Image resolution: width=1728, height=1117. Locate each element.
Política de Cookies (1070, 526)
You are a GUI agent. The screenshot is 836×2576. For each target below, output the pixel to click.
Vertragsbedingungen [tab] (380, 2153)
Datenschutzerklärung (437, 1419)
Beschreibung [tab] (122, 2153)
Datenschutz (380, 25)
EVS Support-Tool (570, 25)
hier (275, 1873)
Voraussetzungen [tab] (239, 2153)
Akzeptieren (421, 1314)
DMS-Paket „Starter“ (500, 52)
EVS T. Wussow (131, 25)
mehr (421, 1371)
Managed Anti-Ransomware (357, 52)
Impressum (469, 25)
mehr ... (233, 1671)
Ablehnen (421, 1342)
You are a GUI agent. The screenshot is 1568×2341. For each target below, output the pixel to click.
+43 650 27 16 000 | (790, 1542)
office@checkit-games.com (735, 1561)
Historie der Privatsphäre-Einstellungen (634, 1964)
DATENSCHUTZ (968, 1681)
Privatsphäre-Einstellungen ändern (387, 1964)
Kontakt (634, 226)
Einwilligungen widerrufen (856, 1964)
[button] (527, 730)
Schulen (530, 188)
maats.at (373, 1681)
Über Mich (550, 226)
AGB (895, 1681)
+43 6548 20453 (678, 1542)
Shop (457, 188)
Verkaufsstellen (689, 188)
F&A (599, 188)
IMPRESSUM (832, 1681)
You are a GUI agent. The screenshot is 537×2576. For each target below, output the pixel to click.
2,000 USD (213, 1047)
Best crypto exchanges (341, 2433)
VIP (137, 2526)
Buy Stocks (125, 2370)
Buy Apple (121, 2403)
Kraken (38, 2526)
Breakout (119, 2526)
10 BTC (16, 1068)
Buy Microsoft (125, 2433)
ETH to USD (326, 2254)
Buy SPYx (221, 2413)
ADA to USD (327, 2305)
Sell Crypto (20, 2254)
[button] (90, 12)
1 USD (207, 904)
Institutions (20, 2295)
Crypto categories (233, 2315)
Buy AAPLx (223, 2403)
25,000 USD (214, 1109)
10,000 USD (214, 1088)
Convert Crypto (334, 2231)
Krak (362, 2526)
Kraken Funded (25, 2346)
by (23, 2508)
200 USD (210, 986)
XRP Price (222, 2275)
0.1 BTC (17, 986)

## Exercise instructions
Once a line of the records is found to contain "output", copy it out.

## Solution for this problem
You are a GUI agent. The screenshot is 836×2576. For each target below, output the pixel to click.
You are a GUI agent. The screenshot is 1568×2341. For each target below, output the pixel to click.
You are a GUI agent. The screenshot is 537×2576. For each target below, output the pixel to click.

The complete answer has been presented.